Giorno memoria rom e sinti, emoziona concerto Spinelli alla Carnegie Hall
Per progetto etno-sinfonico sul palco padre e figlio con Orchestra Europea per la Pace
Tutto esaurito e coinvolgimento del pubblico per il Concert for the Day of Remembrance - Samudaripen, ieri sera alla Carnegie Hall di New York. L'evento, promosso e organizzato dalla Union of Roma Communities in Italy (Ucri) per la Giornata Internazionale della Memoria, ha avuto per protagonisti i due artisti Gennaro Spinelli, violino solista, e il padre Santino Spinelli, fisarmonica solista, accompagnati da alcuni elementi dell'Orchestra Europea per la Pace. Il progetto etno-sinfonico ha saputo intrecciare repertorio classico rivisitato, musica tradizionale romanì e composizioni originali, dando vita a un percorso sonoro intenso e carico di significato simbolico. Il concerto è stato realizzato con il patrocinio e il supporto dell'Istituto Italiano di Cultura di New York, Unar - Palazzo Chigi e delle principali organizzazioni europee rom e sinti - Ergo Network, Eriac e Iru - e ha rappresentato un momento storico per la memoria del Samudaripen, il genocidio del popolo rom durante la seconda guerra mondiale.
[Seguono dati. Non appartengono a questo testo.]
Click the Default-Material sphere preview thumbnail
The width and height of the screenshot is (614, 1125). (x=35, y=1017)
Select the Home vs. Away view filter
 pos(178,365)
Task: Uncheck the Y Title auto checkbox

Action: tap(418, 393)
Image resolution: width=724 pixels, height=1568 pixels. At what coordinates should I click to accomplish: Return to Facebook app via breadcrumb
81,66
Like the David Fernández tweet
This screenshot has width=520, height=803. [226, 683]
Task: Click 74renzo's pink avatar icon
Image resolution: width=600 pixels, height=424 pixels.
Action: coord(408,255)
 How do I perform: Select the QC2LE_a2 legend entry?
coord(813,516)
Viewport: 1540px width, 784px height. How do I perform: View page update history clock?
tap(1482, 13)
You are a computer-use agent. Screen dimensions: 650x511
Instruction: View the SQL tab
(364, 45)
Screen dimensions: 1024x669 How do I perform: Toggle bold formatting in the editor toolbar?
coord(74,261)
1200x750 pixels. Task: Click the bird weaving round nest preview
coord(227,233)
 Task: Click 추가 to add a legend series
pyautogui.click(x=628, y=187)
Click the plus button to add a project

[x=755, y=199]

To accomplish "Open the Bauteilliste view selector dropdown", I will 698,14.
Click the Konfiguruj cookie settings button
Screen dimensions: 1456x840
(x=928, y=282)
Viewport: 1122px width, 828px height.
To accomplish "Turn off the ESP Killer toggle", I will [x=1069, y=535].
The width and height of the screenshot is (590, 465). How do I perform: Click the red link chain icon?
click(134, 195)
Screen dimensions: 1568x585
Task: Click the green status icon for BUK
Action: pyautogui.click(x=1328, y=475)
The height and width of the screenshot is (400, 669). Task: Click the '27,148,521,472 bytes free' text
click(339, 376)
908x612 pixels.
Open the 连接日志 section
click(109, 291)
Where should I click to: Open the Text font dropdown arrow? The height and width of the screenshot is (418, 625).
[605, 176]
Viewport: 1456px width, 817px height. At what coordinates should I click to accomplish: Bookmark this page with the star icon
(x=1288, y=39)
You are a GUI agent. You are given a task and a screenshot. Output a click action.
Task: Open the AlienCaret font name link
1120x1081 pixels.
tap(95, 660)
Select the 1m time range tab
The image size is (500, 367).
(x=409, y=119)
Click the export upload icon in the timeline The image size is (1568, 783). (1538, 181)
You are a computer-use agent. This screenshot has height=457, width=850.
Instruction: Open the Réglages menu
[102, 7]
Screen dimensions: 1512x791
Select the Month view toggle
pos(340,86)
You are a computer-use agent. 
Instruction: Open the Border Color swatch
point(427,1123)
Attraverso il linguaggio universale della musica, la serata ha unito memoria, arte e dialogo interculturale in uno dei templi mondiali della musica. L'iniziativa si inserisce nel percorso culturale promosso da Ucri per valorizzare la cultura romanì, già presentato in sedi simbolo come il Teatro alla Scala di Milano e il San Carlo di Napoli. L'approdo alla Carnegie Hall segna un "ulteriore, fondamentale passo verso il riconoscimento globale della memoria e dell'identità rom e sinti. Portare la memoria del Samudaripen alla Carnegie Hall - dichiara Santino Spinelli - è stato un momento che resterà nella storia del nostro popolo. Abbiamo sentito un'energia straordinaria: il pubblico non ha solo ascoltato la nostra musica, l'ha condivisa con il cuore. È questo il potere dell'arte: trasformare il dolore della memoria in consapevolezza e dialogo". "Suonare qui, con mio padre e altri talentuosi musicisti, davanti a una sala gremita e partecipe - dice Gennaro Spinelli - è stato indescrivibile. Abbiamo percepito rispetto, attenzione e profonda umanità, a dimostrazione che la musica può abbattere barriere e unire nella memoria e nella speranza".